One boy, three years old, had an idiopathic thoracic scoliosis of 90°. One distractor was
fixed on the left concave side between rib 3 and L3; the second distractor was placed on
the right convex side from rib 3 to the iliac crest. Lengthening was performed once per
One major difficulty resides in the size of the implants, including the vertebral implants,
in this age group. In case 1, it was impossible to insert a secure double laminar hooks on
L1. The case 2 was programmed to have a bilateral fixation from the iliac crest, but it
would have been totally impossible to close the surgical wound, as the iliac hook was too
big.

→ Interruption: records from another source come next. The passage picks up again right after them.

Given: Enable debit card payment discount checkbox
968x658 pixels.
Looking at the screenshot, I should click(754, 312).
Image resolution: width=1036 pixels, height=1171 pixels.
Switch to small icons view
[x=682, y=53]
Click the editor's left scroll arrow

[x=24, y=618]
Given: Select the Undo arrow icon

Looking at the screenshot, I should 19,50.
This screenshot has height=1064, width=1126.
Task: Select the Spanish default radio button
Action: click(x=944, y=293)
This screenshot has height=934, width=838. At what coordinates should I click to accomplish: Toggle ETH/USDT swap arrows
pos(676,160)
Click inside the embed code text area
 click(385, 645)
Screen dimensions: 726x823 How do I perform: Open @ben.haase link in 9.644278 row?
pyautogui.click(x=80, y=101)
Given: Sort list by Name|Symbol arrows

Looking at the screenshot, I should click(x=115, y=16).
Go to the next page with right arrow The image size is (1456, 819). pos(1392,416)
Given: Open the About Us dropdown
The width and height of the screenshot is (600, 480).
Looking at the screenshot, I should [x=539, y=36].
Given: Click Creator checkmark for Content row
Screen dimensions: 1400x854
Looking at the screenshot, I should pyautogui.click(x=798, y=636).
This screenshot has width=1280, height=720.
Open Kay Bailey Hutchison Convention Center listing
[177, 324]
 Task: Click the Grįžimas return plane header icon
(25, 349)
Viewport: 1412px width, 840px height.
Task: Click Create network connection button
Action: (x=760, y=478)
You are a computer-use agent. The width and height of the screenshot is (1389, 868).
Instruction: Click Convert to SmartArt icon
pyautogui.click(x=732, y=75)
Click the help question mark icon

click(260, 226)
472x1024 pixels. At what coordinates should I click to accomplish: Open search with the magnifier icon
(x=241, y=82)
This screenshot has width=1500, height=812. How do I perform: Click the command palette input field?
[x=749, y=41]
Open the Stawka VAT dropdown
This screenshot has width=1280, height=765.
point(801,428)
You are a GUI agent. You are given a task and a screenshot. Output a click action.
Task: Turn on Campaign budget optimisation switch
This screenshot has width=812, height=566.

In both cases, the proximal rib fixation dislodged when the distal part was anchored
on a lumbar vertebrae or the iliac crest, necessitating a change of proximal anchorage. A
new rib was spontaneously remodelling below the hook. However, the CTscan showed
clearly the inappropriate diameter of the rib hook compared to the rib size, which
probably led to a poor anchorage.
Adaptation of implant size must be considered for younger children, including the rib
hooks, the vertebral and iliac implants.